ANU PhD Pre-Fieldwork Seminar by Elena Williams: Transforming the self, transforming the relationship? Understanding the impact of study abroad programs on Australia-Indonesia people-to-people relationship building

Please join us for Elena Williams’s Pre-Fieldwork Seminar on 13 August 2021

Title: Transforming the self, transforming the relationship? Understanding the impact of study abroad programs on Australia-Indonesia people-to-people relationship building

Speaker: Elena Williams

Date and Time: 13 August 2021 (Friday), 3-5 p.m.

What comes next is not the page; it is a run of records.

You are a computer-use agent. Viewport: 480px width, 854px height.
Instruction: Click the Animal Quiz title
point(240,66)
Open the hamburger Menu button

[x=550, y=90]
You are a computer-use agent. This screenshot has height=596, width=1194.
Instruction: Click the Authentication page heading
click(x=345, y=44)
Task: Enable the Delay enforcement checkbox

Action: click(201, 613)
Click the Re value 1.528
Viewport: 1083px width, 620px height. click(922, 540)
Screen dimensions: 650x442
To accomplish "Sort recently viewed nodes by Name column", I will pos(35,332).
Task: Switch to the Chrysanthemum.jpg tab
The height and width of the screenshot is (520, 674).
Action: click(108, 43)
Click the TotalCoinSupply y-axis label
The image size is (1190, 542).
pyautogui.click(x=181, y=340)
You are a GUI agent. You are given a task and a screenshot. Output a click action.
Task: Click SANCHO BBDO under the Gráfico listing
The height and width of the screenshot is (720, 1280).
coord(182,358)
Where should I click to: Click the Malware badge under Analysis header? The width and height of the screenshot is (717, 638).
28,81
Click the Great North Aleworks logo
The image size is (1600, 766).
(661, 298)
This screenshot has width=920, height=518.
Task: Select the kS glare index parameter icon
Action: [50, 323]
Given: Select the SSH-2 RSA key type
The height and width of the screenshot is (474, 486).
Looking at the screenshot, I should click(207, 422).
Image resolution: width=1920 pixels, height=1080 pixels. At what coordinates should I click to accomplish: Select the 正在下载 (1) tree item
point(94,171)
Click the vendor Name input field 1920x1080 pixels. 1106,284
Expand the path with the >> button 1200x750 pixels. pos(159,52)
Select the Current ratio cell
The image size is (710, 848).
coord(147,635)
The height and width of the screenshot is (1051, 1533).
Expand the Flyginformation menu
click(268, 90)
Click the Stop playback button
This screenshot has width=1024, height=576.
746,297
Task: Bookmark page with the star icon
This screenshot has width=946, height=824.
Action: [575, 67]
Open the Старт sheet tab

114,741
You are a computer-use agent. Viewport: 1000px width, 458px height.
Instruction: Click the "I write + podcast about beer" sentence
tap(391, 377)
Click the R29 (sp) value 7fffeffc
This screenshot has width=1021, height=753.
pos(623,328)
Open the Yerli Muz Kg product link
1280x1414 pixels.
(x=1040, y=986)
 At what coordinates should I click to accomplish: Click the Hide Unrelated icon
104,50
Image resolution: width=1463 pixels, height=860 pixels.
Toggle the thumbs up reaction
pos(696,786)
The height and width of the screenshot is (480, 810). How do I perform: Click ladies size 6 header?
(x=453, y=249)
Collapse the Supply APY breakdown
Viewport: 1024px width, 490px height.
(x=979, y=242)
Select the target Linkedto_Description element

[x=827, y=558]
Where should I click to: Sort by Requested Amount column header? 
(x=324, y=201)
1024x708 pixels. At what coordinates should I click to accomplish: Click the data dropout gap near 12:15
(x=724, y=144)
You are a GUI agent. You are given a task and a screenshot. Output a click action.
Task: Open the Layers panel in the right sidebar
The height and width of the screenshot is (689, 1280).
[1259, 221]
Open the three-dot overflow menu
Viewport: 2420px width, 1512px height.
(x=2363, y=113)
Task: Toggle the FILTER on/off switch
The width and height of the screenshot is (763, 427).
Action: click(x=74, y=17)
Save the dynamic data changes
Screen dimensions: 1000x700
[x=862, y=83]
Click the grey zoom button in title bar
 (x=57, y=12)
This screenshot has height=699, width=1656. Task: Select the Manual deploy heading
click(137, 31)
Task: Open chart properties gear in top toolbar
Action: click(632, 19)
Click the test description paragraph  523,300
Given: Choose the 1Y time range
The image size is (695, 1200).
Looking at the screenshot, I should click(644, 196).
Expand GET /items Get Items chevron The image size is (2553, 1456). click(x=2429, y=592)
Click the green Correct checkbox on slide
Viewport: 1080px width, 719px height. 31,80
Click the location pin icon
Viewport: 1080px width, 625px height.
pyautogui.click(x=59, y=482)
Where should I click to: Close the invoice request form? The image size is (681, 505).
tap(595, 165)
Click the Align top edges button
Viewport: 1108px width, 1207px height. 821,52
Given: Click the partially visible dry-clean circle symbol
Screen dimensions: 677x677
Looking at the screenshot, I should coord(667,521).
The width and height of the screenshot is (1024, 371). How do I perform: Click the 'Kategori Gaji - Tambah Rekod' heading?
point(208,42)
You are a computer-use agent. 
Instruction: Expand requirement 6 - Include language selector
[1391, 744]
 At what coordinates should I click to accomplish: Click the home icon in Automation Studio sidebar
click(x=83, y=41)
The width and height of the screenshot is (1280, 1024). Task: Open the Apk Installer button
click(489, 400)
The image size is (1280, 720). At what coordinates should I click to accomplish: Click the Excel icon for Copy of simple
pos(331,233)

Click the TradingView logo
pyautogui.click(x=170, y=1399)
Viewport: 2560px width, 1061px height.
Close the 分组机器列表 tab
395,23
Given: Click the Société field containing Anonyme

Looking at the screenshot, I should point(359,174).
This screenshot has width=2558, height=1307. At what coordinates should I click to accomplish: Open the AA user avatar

Via Zoom: https://anu.zoom.us/j/4604539898?pwd=UzhNTDkxNWlBd0lESGQxSmJhYW9xUT09

Meeting ID: 460 453 9898 Password: 509665

Abstract:  Study abroad programs between Australia and Indonesia have grown significantly in recent decades through a framework of ‘international education as public diplomacy’. Higher education institutions globally have embedded learning abroad programs as a key strategy in their efforts to ‘internationalise’ degree programs and provide graduates with ‘employability’, ‘intercultural’ and ‘global citizenship’ prospects in an increasingly globalised labour force. In Australia, there has been a significant increase in the number of students travelling to the ‘Indo-Pacific’ region, largely the result of funding made available through the Department of Foreign Affairs and Trade’s (DFAT’s) ‘New Colombo Plan (NCP)’ scholarship scheme since 2014. Yet, despite this increase in Australian outbound mobility to the region, and Indonesia’s prominence as a destination, gaps remain in scholarly accounts of study abroad’s impact in the lives of Australian students and Indonesian host communities. In particular, an assumption emerges across the literature that a student ‘self’ will be transformed by a study abroad experience, then convert this personal transformation by making positive contributions to the bilateral relationship.

Through a case study of the longest-running facilitator of study abroad programs to Indonesia, the Australian Consortium for ‘In-Country’ Indonesian Studies (ACICIS), my research interrogates this problem by speaking directly with students and host communities about their experiences of NCP-funded study abroad programs to Indonesia. By centring the experiences of students and host communities to redefine and reconceptualise what ‘impact’ means to them in their own lives, this research will generate evidence-based data grounded in participants’ lived experience of study abroad. This is significant as student and host community voices have often been minimised or excluded in the literature, despite their potential to enrich scholarly understanding of participants’ lived experiences of Australia-Indonesia study abroad programs, and their capacity for bilateral relationship building. This project will contribute to academic literature in International Education, Anthropology and Indonesian Studies by elucidating student and host community pathways of impact to transformation, interrogating whether personal transformations lead to collective, bilateral transformations. This research also aims to contribute not only to scholarly literature, but also to government and university policy setting for future Australia-Indonesia study abroad programs.